Ovarian hyperstimulation syndrome
Ovarian hyperstimulation syndrome (OHSS) is a clinical symptom complex associated with ovarian enlargement resulting from exogenous (therapeutically administered) gonadotropin therapy. In severe cases, a critical condition develops with massive ascites (fluid accumulation in the abdominal cavity), marked ovarian enlargement, pleural effusion (fluid accumulation in the thoracic cavity), electrolyte imbalance, hypovolemia (decreased volume of circulating blood) with hypotension (low blood pressure), oliguria (low production of urine), hemoconcentration (abnormally viscous blood), and thromboembolism (occlusion of arteries by blood clots). Moderate to severe ovarian hyperstimulation syndrome has been calculated to occur in 0.2% to 2% of all ovarian stimulation cycles. Severe OHSS can be a life-threatening complication.
The patient may develop an allergic reaction to one or more components of the hCG injection. Signs and symptoms of an allergic reaction include hives, itching, swelling of the tongue, lips or throat, and difficulty breathing. The most severe type of such an allergic reaction is called an anaphylactic shock and can be lethal. Patients presenting with the mentioned symptoms should immediately seek medical care.
In women with good response to the hCG injections, estrogen levels rise significantly. A possible adverse effect of elevated estrogen is the formation of blood clots. A blood clot can cause various symptoms including swelling (e.g. of a limb), pain or tingling, numbness, warmth of the skin, breathing difficulty, dizziness, confusion or headache. The condition should be dealt with immediately, as blood clots of deep veins (also called deep vein thrombosis) can further cause a pulmonary embolism, which can be life-threatening.

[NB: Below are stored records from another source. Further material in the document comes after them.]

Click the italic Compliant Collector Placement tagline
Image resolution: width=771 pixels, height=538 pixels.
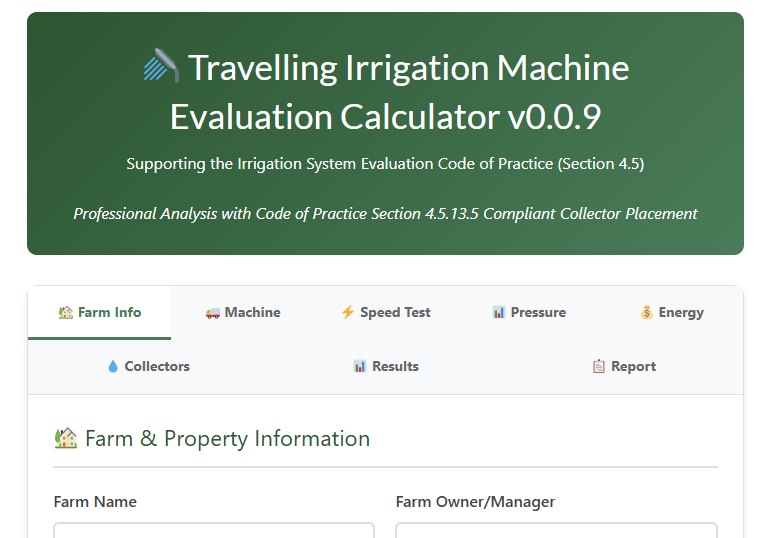pos(385,213)
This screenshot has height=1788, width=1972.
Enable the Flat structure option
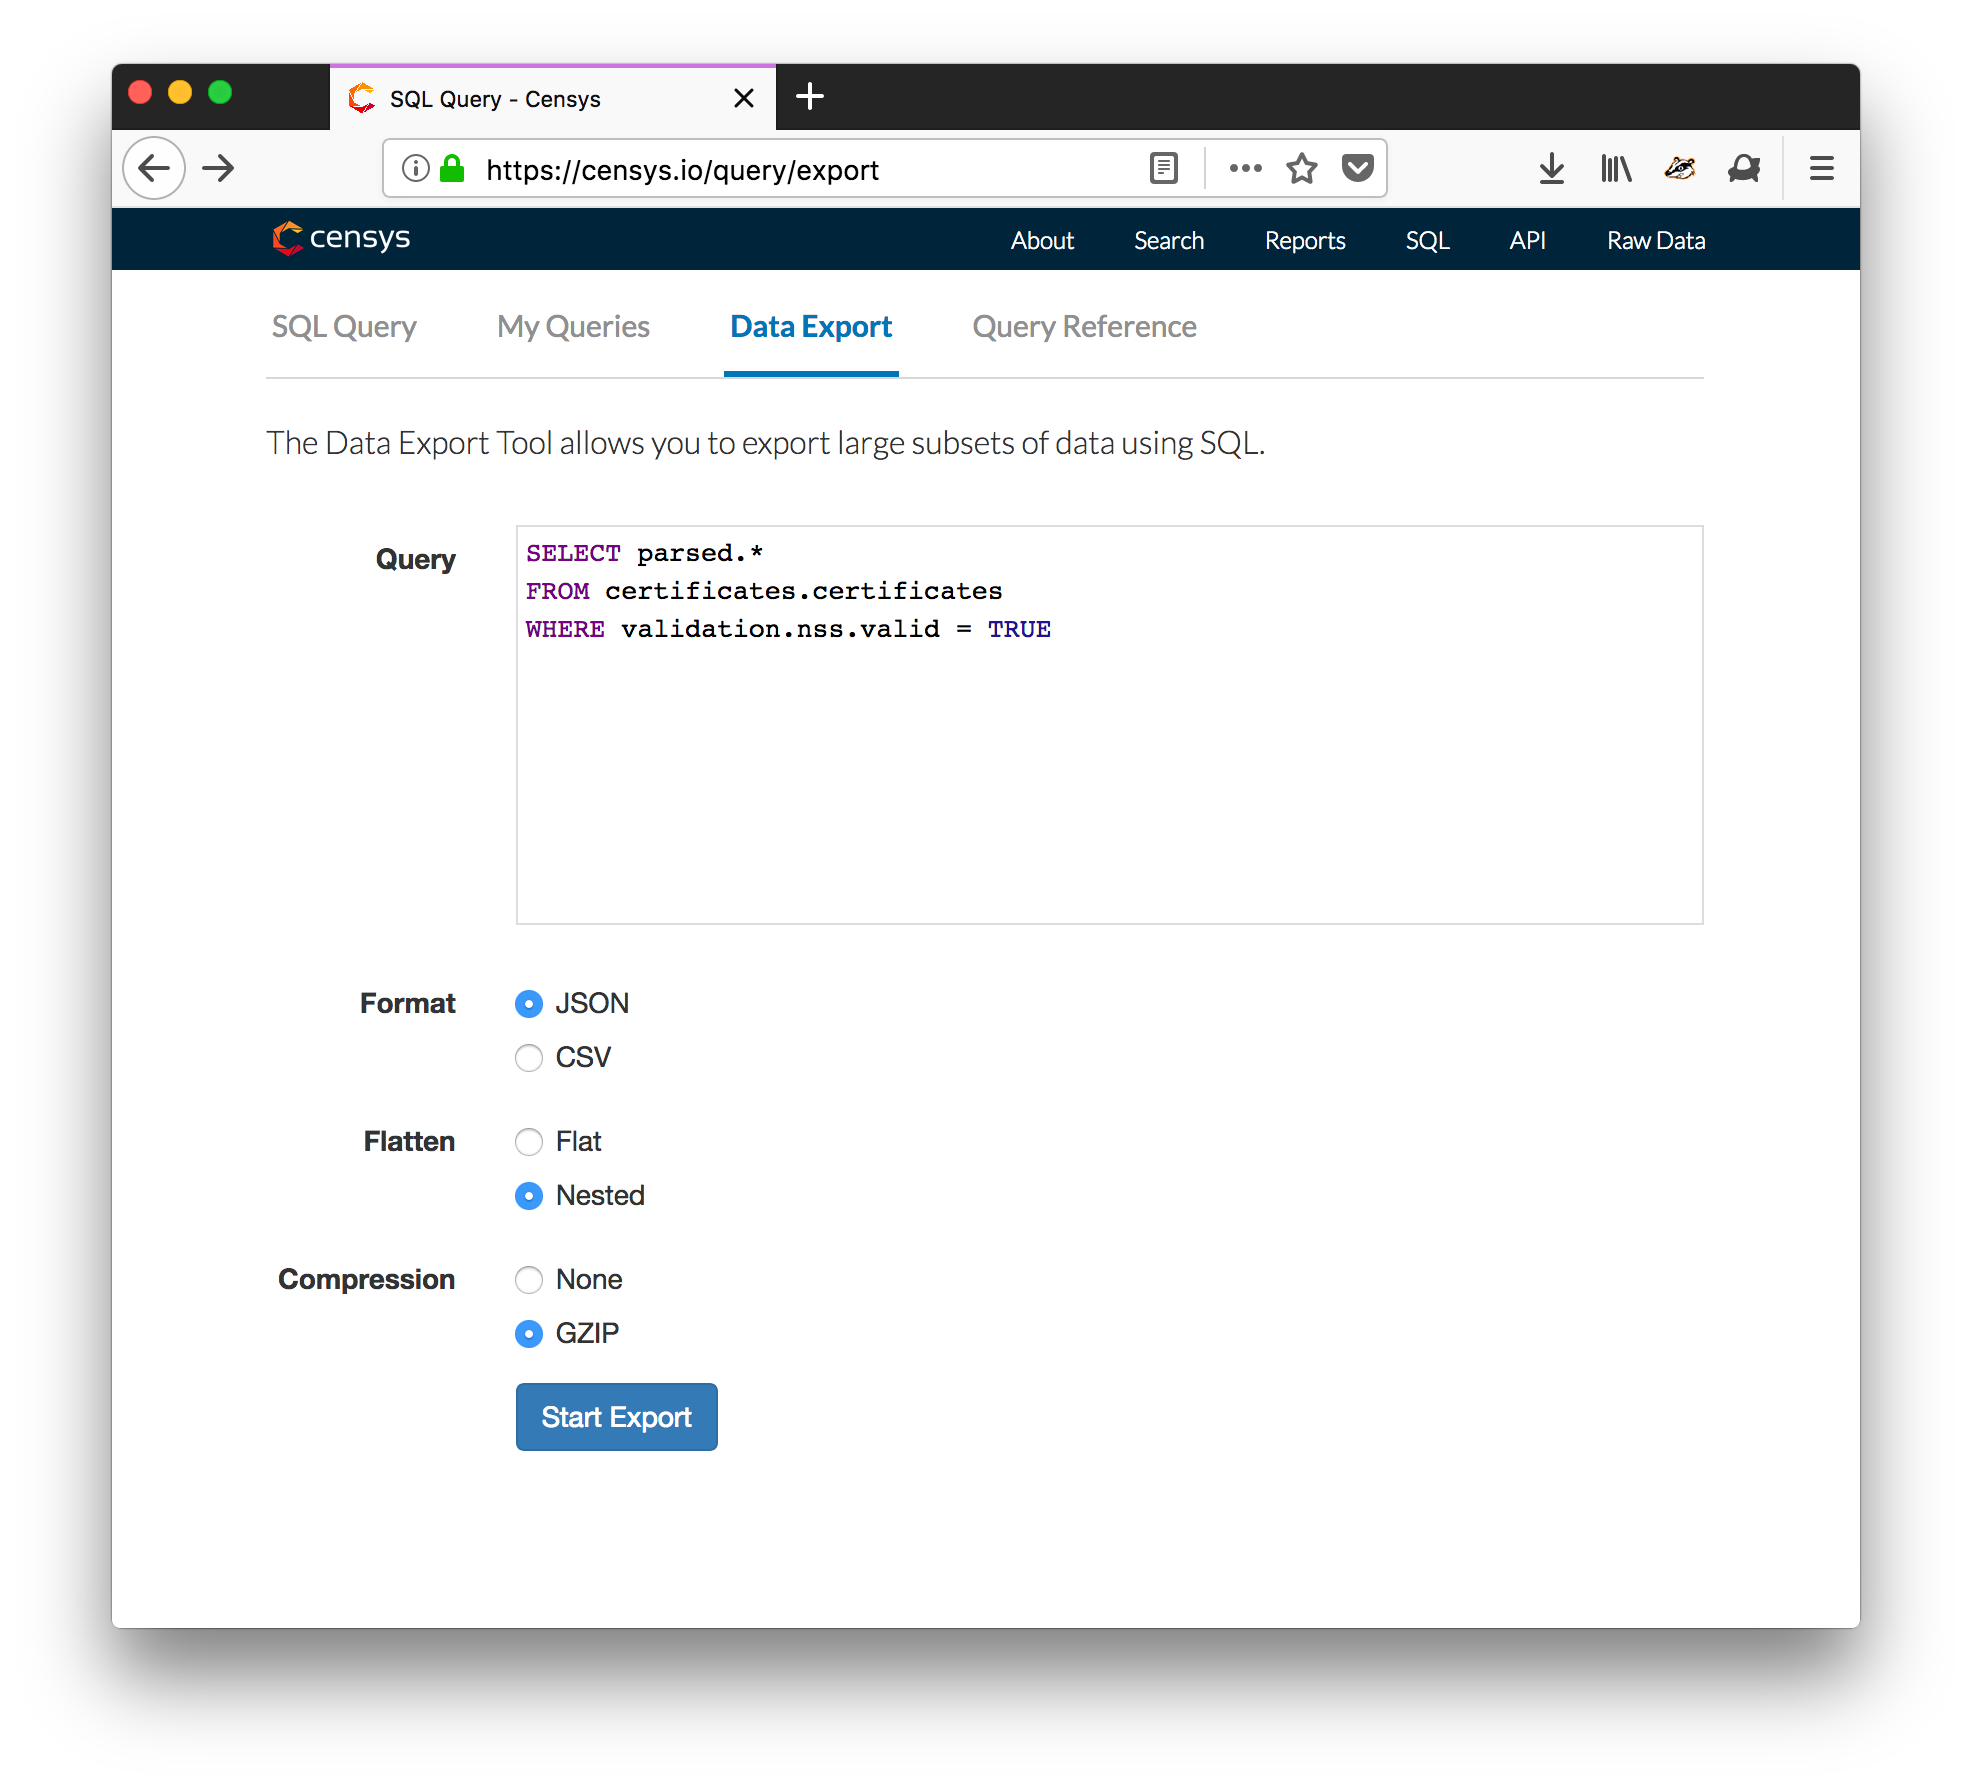(x=527, y=1140)
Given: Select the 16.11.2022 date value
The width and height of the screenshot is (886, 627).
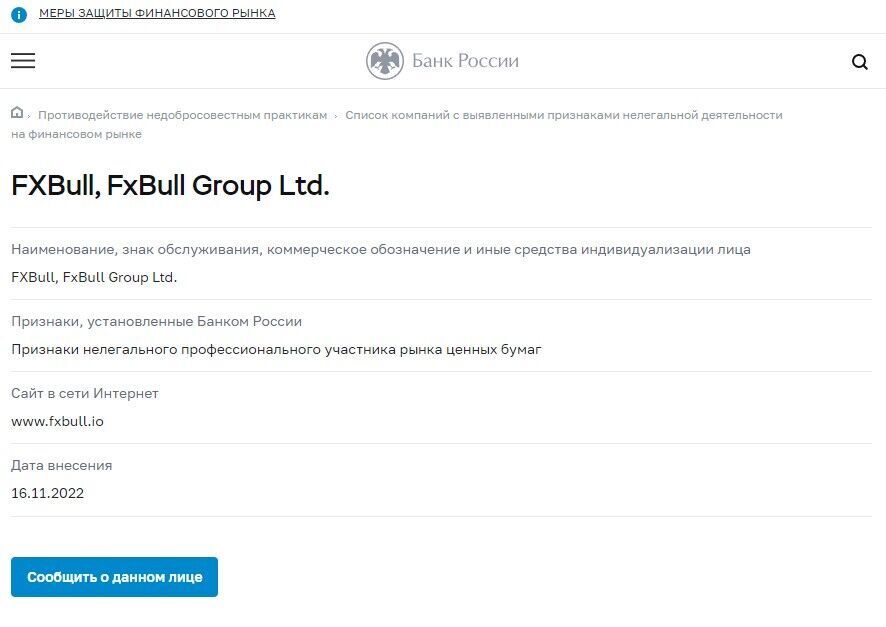Looking at the screenshot, I should click(47, 493).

Human Chorionic Gonadotropin (hCG) is a glycoprotein hormone made up of an alpha and beta subunit. The alpha subunit making up hCG is the same one that makes up the alpha subunits of the luteinizing hormone (LH), follicle-stimulating hormone (FSH), and thyroid-stimulating hormone (TSH). While the beta subunit is comparable with the beta subunit of the luteinizing hormone, there are differences that make the beta subunit of hCG unique. However because of the similarities between hCG and luteinizing hormone, hCG is viewed as a much more active version of luteinizing hormone. Both hormones are recognized by the luteinizing hormone/choriogonadotropin receptor (LHCGR), which is located in the ovaries, uterus, and breasts. It has been dubbed as the pregnancy hormone because of its multiple functions which affect the pregnancy process. It is produced in the placenta of a pregnant woman (Pic. 3) by the syncytiotrophoblast cells, which are the outer cells of the blastocyst (an early form of the embryo).